[Stored records]
»»
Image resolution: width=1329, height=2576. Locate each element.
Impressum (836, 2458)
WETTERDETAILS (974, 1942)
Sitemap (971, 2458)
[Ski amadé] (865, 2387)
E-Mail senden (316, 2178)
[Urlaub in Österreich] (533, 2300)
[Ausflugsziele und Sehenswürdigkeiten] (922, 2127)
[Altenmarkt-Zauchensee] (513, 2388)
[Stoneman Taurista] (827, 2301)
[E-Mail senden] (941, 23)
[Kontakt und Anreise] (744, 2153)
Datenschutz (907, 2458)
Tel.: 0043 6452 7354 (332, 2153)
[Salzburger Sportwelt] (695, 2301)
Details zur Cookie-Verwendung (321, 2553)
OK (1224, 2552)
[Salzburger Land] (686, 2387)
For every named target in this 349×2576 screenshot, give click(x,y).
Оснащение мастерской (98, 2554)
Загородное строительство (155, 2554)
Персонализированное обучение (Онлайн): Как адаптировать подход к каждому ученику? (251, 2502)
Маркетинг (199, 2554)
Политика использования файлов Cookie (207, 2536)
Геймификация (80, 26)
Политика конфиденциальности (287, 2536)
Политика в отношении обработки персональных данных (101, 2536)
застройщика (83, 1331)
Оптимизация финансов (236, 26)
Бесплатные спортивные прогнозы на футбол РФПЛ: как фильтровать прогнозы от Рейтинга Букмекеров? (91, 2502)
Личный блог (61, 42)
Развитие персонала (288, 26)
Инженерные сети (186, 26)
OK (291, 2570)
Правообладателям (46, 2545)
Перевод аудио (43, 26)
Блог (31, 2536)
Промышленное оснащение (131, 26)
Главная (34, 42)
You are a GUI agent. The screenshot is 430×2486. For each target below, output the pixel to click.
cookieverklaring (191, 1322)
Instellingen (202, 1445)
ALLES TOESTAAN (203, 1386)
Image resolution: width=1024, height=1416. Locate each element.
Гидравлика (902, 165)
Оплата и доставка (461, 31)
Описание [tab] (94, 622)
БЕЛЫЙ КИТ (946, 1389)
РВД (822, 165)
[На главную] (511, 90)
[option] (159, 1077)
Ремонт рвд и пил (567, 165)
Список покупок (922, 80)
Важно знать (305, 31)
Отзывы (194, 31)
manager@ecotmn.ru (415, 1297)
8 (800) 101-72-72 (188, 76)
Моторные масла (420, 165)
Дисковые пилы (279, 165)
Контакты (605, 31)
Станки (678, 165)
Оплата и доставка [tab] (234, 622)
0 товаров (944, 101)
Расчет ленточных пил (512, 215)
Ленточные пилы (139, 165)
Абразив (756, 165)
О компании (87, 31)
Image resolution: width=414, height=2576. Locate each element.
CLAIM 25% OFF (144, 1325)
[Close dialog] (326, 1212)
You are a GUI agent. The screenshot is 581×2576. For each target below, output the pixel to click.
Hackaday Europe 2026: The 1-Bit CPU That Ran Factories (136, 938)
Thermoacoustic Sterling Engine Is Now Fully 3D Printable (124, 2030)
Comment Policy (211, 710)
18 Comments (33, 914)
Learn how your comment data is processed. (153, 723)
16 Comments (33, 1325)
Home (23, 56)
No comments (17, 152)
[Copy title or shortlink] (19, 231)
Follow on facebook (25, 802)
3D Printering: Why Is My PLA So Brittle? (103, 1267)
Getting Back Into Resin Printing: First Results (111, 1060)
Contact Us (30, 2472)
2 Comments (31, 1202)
««
Brief: Of the entries listed above, reproduce only the lines starting at the line containing "Маркетинг (199, 2554)" and ending at the line containing "Ремонт рвд и пил (567, 165)". Include both, exactly as they stand.

Exercise solution:
Маркетинг (199, 2554)
Политика использования файлов Cookie (207, 2536)
Геймификация (80, 26)
Политика конфиденциальности (287, 2536)
Политика в отношении обработки персональных данных (101, 2536)
застройщика (83, 1331)
Оптимизация финансов (236, 26)
Бесплатные спортивные прогнозы на футбол РФПЛ: как фильтровать прогнозы от Рейтинга Букмекеров? (91, 2502)
Личный блог (61, 42)
Развитие персонала (288, 26)
Инженерные сети (186, 26)
OK (291, 2570)
Правообладателям (46, 2545)
Перевод аудио (43, 26)
Блог (31, 2536)
Промышленное оснащение (131, 26)
Главная (34, 42)
You are a GUI agent. The screenshot is 430×2486. For each target below, output the pixel to click.
cookieverklaring (191, 1322)
Instellingen (202, 1445)
ALLES TOESTAAN (203, 1386)
Image resolution: width=1024, height=1416. Locate each element.
Гидравлика (902, 165)
Оплата и доставка (461, 31)
Описание [tab] (94, 622)
БЕЛЫЙ КИТ (946, 1389)
РВД (822, 165)
[На главную] (511, 90)
[option] (159, 1077)
Ремонт рвд и пил (567, 165)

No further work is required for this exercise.